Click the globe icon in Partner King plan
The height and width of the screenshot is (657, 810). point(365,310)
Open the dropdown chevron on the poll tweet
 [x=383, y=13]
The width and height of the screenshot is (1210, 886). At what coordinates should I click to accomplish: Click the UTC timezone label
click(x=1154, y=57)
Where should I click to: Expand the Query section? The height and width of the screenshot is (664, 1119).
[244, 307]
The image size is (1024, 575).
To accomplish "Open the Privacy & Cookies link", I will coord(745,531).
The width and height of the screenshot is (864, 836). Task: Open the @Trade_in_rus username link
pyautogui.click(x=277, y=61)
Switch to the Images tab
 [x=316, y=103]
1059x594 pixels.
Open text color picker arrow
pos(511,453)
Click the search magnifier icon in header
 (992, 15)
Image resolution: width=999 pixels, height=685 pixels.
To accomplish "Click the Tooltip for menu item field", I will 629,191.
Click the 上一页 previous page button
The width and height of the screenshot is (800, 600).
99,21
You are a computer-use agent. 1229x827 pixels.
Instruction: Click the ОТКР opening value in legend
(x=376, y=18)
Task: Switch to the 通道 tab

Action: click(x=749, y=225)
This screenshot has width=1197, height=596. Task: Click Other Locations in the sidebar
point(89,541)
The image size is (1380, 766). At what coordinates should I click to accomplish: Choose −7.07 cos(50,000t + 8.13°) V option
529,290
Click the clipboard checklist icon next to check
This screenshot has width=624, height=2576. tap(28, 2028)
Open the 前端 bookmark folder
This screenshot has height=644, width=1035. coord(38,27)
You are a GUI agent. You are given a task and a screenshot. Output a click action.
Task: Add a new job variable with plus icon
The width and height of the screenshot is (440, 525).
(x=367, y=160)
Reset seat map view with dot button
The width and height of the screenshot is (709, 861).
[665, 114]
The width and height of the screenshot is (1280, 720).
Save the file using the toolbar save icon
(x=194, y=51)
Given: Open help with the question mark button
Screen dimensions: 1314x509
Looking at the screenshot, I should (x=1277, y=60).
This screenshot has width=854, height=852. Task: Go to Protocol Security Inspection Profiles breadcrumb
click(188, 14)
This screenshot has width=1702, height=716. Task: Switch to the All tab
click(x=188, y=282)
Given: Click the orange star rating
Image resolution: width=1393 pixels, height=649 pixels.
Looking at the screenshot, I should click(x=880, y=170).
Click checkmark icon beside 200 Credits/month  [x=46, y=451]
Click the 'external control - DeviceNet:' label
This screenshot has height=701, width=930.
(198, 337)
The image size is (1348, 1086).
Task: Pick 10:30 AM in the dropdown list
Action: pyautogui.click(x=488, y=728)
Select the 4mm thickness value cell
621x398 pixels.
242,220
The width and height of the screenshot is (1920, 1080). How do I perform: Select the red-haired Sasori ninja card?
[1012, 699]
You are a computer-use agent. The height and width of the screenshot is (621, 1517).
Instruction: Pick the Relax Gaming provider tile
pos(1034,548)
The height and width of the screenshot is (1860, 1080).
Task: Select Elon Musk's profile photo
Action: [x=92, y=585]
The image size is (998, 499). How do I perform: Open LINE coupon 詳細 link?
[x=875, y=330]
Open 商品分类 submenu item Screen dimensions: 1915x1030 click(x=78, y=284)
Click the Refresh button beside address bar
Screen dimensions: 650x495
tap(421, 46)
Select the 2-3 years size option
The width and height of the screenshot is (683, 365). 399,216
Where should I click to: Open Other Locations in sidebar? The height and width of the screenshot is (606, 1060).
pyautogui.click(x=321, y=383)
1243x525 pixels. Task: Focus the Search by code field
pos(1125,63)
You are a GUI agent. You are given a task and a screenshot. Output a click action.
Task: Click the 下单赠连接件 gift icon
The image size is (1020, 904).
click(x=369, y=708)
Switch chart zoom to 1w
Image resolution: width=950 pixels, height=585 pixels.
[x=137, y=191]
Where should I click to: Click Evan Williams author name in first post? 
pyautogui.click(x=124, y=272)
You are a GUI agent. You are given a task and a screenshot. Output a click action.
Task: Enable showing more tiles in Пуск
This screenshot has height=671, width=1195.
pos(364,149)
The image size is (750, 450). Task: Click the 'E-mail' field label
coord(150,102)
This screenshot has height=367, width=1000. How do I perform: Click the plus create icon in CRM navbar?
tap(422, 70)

☆ ☆ ☆ ☆ ☆

* What you will do: Find the word "with" in the data and show each line that holds it.

* Task result:
Task: Add a new job variable with plus icon
Reset seat map view with dot button
Given: Open help with the question mark button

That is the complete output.